Strategy – Do not focus on systems, focus on DATA
A critical strategic element in my approach is that I do not care what systems you use. Our reporting is not a function of our systems (at least in this step 1 phase). We instead need a structure from which we can extract data and as easily as possible, move that data into a template or format in which we can drive our level 1.
If you go down the path to seamlessly integrate source systems with a Level 1, you unwittingly constrain yourself.
Typically our (time phased) progress data will be sourced from Primavera. There are other systems where the progress data may live, but again, that isn’t the focus of this article – I don’t care where it lives and neither will any seasoned project controls manager. We just need to know it exists and has a common structure
Here, a few key notes, use a consistent data format. The above structure is how all your progress data should be housed, not just Level 1. All time phased data, all the way down to Level 5 detail items should be managed in a data structure, not a fancy formatted excel file. Trust me, updating a table such as the above will serve you in the long run. Even if your data is fully managed inside a system such as P6 or PRISM or ECOSYS or COBRA, you should be able to at least extract Level 1 into the format defined above.

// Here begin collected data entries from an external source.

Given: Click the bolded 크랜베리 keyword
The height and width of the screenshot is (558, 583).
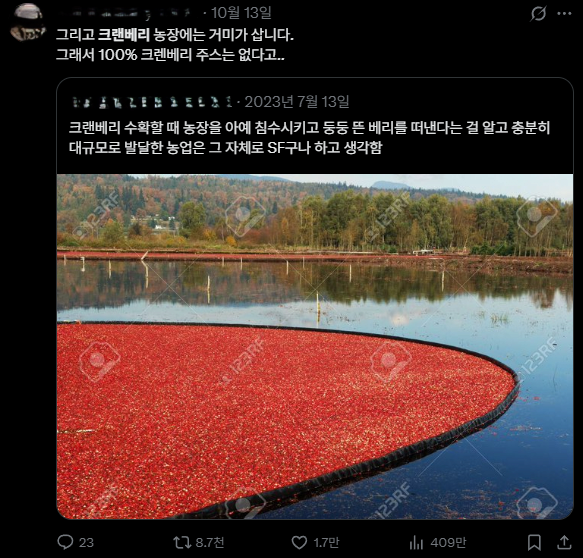Looking at the screenshot, I should (x=123, y=35).
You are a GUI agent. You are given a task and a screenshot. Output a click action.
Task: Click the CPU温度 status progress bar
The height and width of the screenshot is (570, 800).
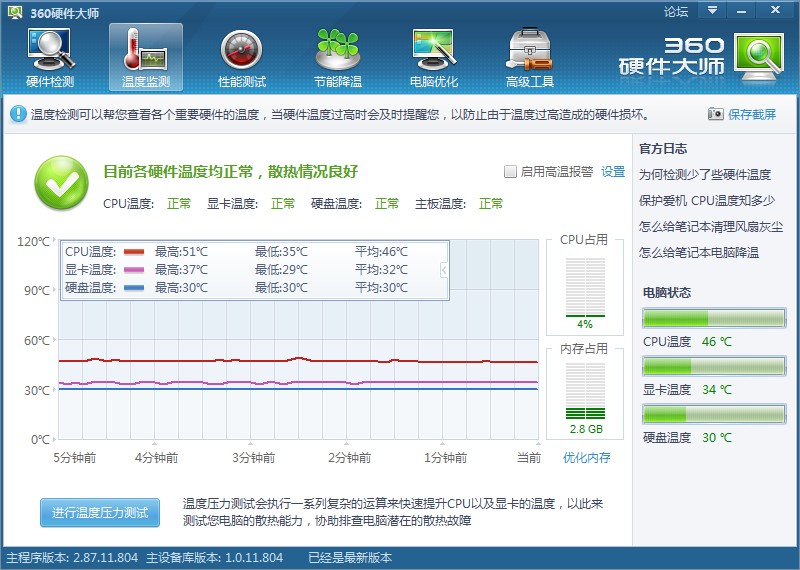click(x=713, y=319)
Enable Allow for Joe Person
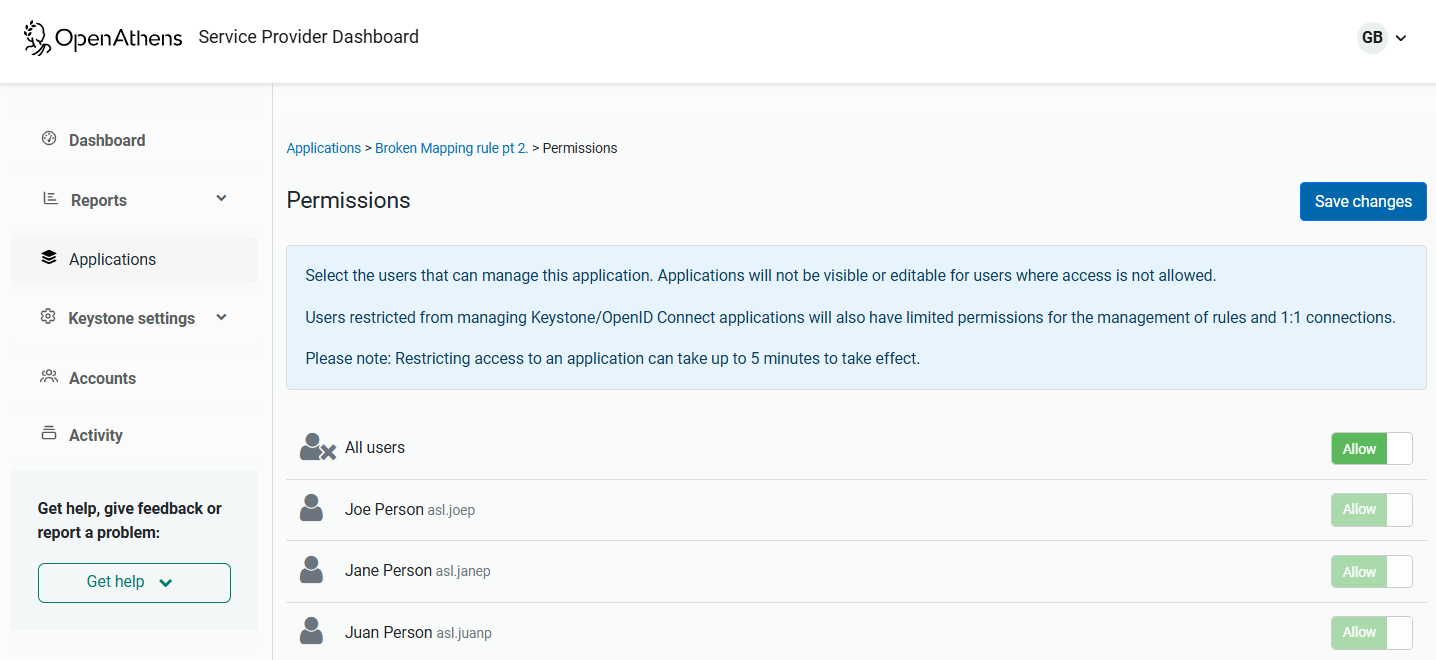The image size is (1436, 660). click(1371, 509)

You guessed, we can capture our Level 1 cost data in exactly the same format
In the graphs we are building, there are only 11 specific datasets. Only 4 of these require update on a period basis. So again, we really boil this down to something simple.
Strategy – Do not over complicate anything in your Level 1 layer
The implementation of the specific data model I have outlined above fits the strategic approach to keep your level 1 simple. Any project can implement this data model for Level 1 with without any integration into source systems. Level 1 can be updated by the project controls team doing a few copy-pastes into excel to capture project wide data. Again, I would assume your teams already do this, but perhaps end up copying this data into various other corporate systems as well.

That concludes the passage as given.